===== Okuma Metni

Hükümete yönelik “birilerine verdiğiniz sözleri tutamamaktan kaçındığınız kadar, ülke gençliğini bu denli karşınıza almaktan kaçınmanızı bekliyoruz” ifadelerinin kullanıldığı açıklamada, ülke gençliği ve halk ise yeniden sokağa çağrıldı.
Koordinasyon Ofisi’nin toplumsal yapımıza yönelik barındırdığı tehlikelere dikkat çekilen açıklamada, halka “Ülkemizin gericilik karanlığına bürünmemesi için, özgür ve demokratik toplum yapımızı koruyup daha ileriye götürebilmek için, Koordinasyon Ofisi’ne karşı mücadelemizi hep birlikte sürdüreceğiz. Sokakları yeniden özgürlüğün renkleri ile boyamak, irademizin şarkılarıyla kulakların pasını silmek için hazırlanın. Sokağa dönüyoruz” çağrısında bulunuldu.

==========
===== Kullanılacak Kayıtlar

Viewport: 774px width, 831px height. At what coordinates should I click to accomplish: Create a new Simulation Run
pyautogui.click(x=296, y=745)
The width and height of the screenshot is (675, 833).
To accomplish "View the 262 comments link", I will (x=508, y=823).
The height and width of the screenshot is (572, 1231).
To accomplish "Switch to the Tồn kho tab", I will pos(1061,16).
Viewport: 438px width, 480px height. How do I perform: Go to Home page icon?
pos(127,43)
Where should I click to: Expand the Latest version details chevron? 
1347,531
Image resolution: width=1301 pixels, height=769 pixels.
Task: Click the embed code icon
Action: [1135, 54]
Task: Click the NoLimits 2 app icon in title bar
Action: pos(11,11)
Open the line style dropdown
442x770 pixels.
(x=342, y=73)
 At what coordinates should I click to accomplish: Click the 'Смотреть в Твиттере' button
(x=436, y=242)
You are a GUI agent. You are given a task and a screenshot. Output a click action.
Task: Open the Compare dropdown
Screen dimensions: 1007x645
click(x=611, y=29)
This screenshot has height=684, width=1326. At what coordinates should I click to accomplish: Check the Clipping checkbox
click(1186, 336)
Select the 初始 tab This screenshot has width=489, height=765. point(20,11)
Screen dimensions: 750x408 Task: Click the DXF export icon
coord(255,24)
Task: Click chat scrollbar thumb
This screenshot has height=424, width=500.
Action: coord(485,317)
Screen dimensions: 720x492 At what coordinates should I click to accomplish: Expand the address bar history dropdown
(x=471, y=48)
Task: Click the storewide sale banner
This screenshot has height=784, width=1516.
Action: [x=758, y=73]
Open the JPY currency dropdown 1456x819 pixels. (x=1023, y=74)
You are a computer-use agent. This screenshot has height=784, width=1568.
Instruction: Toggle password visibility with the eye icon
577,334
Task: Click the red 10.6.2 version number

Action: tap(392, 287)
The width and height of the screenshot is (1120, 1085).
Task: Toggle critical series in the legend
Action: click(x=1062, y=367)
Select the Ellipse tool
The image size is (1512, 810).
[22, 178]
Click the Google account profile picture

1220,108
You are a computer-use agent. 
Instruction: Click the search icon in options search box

==========

* [Gereksinimler]:
**a.** Okuma metnini baştan sona, hiçbir değişiklik yapmadan aynen yazın.
**b.** Lütfen kayıtlarda "At what coordinates should I click to accomplish: Click" ifadesini içeren satırla "click(1186, 336)" ifadesini içeren satır arasındaki satırları, iki uç da dahil olmak üzere, Sıra ve Satır sütunlarından oluşan bir Markdown tablosuna dönüştürün. Boş satırları tabloya almayın.

* [Görev Yanıtları]:
**a.**
Hükümete yönelik “birilerine verdiğiniz sözleri tutamamaktan kaçındığınız kadar, ülke gençliğini bu denli karşınıza almaktan kaçınmanızı bekliyoruz” ifadelerinin kullanıldığı açıklamada, ülke gençliği ve halk ise yeniden sokağa çağrıldı.
Koordinasyon Ofisi’nin toplumsal yapımıza yönelik barındırdığı tehlikelere dikkat çekilen açıklamada, halka “Ülkemizin gericilik karanlığına bürünmemesi için, özgür ve demokratik toplum yapımızı koruyup daha ileriye götürebilmek için, Koordinasyon Ofisi’ne karşı mücadelemizi hep birlikte sürdüreceğiz. Sokakları yeniden özgürlüğün renkleri ile boyamak, irademizin şarkılarıyla kulakların pasını silmek için hazırlanın. Sokağa dönüyoruz” çağrısında bulunuldu.

**b.**
| Sıra | Satır |
|---|---|
| 1 |  At what coordinates should I click to accomplish: Click the 'Смотреть в Твиттере' button |
| 2 | (x=436, y=242) |
| 3 | You are a GUI agent. You are given a task and a screenshot. Output a click action. |
| 4 | Task: Open the Compare dropdown |
| 5 | Screen dimensions: 1007x645 |
| 6 | click(x=611, y=29) |
| 7 | This screenshot has height=684, width=1326. At what coordinates should I click to accomplish: Check the Clipping checkbox |
| 8 | click(1186, 336) |